Offer podcasts or webinars. Choose topics of interest to former employees. Bain & Company has treated alumni to webinars on topics ranging from organizational development to the automotive industry to communication skills.

Provide incentives to give back. Offer a bonus for a successful job referral. LinkedIn’s former employees are given higher-level accounts on the social media site, and they get to keep those if they are active in the LinkedIn network.

Treat employees well. Remember that none of this will work if the employee has a bad experience at your company.

Former workers, too, draw benefits from participating in an alumni network, including:

Job help. David Twitchell, SHRM-SCP, vice president of HR at New Hampshire Catholic Charities, says his former boss at a health care operation helped him find work after he was downsized. Alumni may also benefit from a job bank; Cindy Jackson, former global director of career development and alumni relations at Bain & Company, implemented one at Bain that advertised not just positions in the company but also jobs at other firms.

Jackson helped former employees with resume and career advice and still goes to Bain alumni get-togethers, although she now works as director of professional development at Foley Hoag, a Boston-based law firm.

Social interaction. George Boué, vice president of Stiles, a Fort Lauderdale, Fla.-based real estate company, still participates in a corporate alumni group from Nortel, a now-defunct telecommunications equipment manufacturer, 20 years after he first started working there. The group meets for happy hours. “There are people friendships,” Boué says, “but at the core, it’s [about] networking.”

These networks can help in people’s personal lives as well. Weiser, who participates in Deloitte’s alumni network, says if she was traveling to Australia, she wouldn’t hesitate to call a Deloitte receptionist there and ask for hotel recommendations. “They’re part of an extended network, part of a family that never, ever goes away,” she says.

Professional development. Keeping in touch through an alumni network means getting invites to company events and access to webcasts, which can help former workers keep apprised of what’s happening in their industry.

Who’s Doing It

BCG, which has 9,700 employees worldwide, has a motto: “Bleed BCG Green” (the company’s signature color). It’s a lifetime loyalty that is about mutual support and assistance, not necessarily direct employment, Tsusaka says. BCG has an alumni network that is 16,000 strong. Tsusaka calls members of the group “graduates” instead of ex-employees. Consulting by nature has always been fairly fluid, she acknowledges, and new employees understand they may stay just a few years and move on. Maintaining the alumni network serves the company well—many members end up being clients—and fills a need for connection among former employees, especially younger ones who are accustomed to staying in touch via social networking.
==============================
Requirement 1 => Reproduce the part of the passage on corporate alumni networks that begins with the words "These networks can" and ends with "in their industry.".
Requirement 2 => Write out the lines of the records from the line containing "Toggle password visibility with the eye icon" through the line containing "Image resolution: width=383", inclusive, with no changes.
==============================
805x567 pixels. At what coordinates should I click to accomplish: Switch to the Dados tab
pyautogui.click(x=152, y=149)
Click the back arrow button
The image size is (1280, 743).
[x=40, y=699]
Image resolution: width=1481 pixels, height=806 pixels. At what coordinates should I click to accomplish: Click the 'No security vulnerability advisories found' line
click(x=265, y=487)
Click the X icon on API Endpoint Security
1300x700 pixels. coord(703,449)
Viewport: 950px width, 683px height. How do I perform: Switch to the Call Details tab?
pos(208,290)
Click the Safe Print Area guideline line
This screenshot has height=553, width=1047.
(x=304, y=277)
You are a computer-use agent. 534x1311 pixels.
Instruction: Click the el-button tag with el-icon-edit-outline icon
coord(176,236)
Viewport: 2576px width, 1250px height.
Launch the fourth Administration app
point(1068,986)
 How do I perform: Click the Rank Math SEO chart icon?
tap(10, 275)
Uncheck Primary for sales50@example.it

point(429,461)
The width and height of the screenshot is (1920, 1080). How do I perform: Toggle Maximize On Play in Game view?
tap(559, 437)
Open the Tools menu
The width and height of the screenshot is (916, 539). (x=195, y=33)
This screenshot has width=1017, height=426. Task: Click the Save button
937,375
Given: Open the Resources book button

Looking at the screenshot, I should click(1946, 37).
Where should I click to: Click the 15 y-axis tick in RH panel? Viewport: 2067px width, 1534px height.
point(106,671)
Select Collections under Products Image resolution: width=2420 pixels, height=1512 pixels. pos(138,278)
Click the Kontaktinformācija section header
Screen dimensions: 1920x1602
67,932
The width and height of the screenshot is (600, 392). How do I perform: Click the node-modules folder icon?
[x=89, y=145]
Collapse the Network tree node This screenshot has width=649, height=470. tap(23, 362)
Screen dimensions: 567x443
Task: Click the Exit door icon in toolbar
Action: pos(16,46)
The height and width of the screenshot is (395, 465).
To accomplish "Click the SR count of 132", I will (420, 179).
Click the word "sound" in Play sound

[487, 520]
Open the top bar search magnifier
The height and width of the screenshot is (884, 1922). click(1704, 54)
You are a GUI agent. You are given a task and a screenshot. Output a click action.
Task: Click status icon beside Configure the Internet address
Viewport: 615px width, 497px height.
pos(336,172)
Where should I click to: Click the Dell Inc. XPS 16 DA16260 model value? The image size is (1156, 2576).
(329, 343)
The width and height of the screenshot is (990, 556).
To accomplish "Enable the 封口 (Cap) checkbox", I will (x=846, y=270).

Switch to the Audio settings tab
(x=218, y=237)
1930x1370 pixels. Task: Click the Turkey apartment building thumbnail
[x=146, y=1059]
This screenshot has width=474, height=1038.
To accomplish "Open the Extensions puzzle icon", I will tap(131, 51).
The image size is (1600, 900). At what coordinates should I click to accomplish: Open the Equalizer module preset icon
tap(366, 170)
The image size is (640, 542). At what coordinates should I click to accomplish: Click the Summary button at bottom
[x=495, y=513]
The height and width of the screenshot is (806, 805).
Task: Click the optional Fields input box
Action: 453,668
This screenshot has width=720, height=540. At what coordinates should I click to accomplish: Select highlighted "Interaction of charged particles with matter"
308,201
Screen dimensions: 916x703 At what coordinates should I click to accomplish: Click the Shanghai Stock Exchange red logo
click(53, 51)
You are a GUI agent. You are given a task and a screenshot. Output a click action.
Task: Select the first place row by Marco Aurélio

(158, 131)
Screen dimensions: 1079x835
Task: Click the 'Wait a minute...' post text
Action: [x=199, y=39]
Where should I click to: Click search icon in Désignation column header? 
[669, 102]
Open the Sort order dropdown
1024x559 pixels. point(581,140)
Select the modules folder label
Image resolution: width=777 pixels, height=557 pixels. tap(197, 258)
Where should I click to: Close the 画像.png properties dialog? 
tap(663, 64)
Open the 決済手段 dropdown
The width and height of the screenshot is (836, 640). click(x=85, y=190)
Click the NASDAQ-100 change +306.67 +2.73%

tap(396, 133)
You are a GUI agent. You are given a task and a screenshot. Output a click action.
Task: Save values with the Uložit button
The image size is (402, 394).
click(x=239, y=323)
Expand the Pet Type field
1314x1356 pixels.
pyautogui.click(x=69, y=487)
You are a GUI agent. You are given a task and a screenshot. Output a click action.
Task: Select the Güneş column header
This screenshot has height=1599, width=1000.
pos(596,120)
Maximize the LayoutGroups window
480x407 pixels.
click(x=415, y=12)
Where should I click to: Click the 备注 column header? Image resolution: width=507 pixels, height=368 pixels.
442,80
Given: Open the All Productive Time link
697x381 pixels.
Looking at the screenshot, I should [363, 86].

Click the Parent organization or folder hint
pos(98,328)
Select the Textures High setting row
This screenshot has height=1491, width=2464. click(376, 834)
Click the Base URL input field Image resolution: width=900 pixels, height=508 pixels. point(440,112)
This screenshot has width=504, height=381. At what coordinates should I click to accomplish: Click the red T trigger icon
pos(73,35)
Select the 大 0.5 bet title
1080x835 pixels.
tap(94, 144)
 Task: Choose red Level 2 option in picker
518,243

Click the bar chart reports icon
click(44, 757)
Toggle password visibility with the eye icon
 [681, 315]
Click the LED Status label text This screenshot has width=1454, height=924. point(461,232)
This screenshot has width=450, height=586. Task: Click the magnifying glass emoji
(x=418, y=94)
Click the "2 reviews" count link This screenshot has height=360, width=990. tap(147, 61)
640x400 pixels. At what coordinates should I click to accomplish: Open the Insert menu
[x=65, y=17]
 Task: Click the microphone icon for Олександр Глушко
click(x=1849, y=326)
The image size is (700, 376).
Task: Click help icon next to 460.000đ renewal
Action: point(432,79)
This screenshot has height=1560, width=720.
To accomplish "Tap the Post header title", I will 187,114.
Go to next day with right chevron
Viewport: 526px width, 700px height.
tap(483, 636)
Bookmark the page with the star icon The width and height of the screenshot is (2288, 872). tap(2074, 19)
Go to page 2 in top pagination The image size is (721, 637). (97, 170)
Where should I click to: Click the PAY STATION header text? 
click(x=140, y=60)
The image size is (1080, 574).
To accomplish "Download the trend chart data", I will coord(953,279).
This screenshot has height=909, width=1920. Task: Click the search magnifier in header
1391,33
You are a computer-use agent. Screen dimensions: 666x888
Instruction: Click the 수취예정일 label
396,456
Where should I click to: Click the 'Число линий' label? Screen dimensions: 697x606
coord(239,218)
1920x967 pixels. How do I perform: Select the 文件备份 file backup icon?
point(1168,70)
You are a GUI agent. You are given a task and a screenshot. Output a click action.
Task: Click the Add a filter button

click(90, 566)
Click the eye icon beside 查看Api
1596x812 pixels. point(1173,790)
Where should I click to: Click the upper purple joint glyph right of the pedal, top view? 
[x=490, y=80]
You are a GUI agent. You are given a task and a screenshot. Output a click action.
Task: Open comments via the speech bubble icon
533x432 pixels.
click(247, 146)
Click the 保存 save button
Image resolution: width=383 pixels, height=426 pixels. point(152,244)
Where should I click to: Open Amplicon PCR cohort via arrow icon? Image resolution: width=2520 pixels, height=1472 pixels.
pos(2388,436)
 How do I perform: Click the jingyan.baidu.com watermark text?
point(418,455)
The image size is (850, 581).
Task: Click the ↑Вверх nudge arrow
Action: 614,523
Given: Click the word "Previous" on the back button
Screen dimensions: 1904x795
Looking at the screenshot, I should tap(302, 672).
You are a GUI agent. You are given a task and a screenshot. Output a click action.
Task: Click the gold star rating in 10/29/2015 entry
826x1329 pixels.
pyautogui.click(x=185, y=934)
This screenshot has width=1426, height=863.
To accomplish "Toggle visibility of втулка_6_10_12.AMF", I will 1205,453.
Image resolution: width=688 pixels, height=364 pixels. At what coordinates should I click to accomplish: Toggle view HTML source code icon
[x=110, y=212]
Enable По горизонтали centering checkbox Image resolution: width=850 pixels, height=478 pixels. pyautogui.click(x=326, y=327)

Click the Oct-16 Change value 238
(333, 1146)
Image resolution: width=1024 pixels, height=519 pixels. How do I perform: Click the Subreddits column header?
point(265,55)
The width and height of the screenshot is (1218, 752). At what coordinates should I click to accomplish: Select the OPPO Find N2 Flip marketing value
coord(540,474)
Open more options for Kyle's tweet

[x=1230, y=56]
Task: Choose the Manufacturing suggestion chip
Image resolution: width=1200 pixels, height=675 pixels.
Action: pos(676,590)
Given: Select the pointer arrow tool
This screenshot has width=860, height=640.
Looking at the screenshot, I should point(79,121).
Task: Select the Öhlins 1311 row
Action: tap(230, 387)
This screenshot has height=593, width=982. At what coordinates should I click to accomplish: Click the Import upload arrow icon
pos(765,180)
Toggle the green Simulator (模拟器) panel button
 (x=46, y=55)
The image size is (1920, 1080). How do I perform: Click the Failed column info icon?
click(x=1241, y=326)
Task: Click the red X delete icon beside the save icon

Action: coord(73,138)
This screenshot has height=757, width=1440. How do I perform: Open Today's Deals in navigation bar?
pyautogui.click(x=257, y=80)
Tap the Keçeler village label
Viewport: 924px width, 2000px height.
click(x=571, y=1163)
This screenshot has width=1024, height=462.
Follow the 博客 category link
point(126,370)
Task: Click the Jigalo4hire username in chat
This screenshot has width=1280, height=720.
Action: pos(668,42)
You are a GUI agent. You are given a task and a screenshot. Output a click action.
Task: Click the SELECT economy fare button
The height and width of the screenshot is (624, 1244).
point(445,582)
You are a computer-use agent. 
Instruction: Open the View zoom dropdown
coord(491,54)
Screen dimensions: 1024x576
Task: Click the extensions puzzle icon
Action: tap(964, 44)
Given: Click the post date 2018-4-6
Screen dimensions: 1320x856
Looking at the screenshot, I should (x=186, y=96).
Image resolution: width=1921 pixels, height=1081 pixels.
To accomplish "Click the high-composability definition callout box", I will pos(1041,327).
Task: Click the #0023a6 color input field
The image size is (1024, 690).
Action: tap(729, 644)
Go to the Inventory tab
==============================
Task output 1 =>
These networks can help in people’s personal lives as well. Weiser, who participates in Deloitte’s alumni network, says if she was traveling to Australia, she wouldn’t hesitate to call a Deloitte receptionist there and ask for hotel recommendations. “They’re part of an extended network, part of a family that never, ever goes away,” she says.

Professional development. Keeping in touch through an alumni network means getting invites to company events and access to webcasts, which can help former workers keep apprised of what’s happening in their industry.

Task output 2 =>
Toggle password visibility with the eye icon
 [681, 315]
Click the LED Status label text This screenshot has width=1454, height=924. point(461,232)
This screenshot has width=450, height=586. Task: Click the magnifying glass emoji
(x=418, y=94)
Click the "2 reviews" count link This screenshot has height=360, width=990. tap(147, 61)
640x400 pixels. At what coordinates should I click to accomplish: Open the Insert menu
[x=65, y=17]
 Task: Click the microphone icon for Олександр Глушко
click(x=1849, y=326)
The image size is (700, 376).
Task: Click help icon next to 460.000đ renewal
Action: point(432,79)
This screenshot has height=1560, width=720.
To accomplish "Tap the Post header title", I will 187,114.
Go to next day with right chevron
Viewport: 526px width, 700px height.
tap(483, 636)
Bookmark the page with the star icon The width and height of the screenshot is (2288, 872). tap(2074, 19)
Go to page 2 in top pagination The image size is (721, 637). (97, 170)
Where should I click to: Click the PAY STATION header text? 
click(x=140, y=60)
The image size is (1080, 574).
To accomplish "Download the trend chart data", I will coord(953,279).
This screenshot has height=909, width=1920. Task: Click the search magnifier in header
1391,33
You are a computer-use agent. Screen dimensions: 666x888
Instruction: Click the 수취예정일 label
396,456
Where should I click to: Click the 'Число линий' label? Screen dimensions: 697x606
coord(239,218)
1920x967 pixels. How do I perform: Select the 文件备份 file backup icon?
point(1168,70)
You are a GUI agent. You are given a task and a screenshot. Output a click action.
Task: Click the Add a filter button

click(90, 566)
Click the eye icon beside 查看Api
1596x812 pixels. point(1173,790)
Where should I click to: Click the upper purple joint glyph right of the pedal, top view? 
[x=490, y=80]
You are a GUI agent. You are given a task and a screenshot. Output a click action.
Task: Open comments via the speech bubble icon
533x432 pixels.
click(247, 146)
Click the 保存 save button
Image resolution: width=383 pixels, height=426 pixels. point(152,244)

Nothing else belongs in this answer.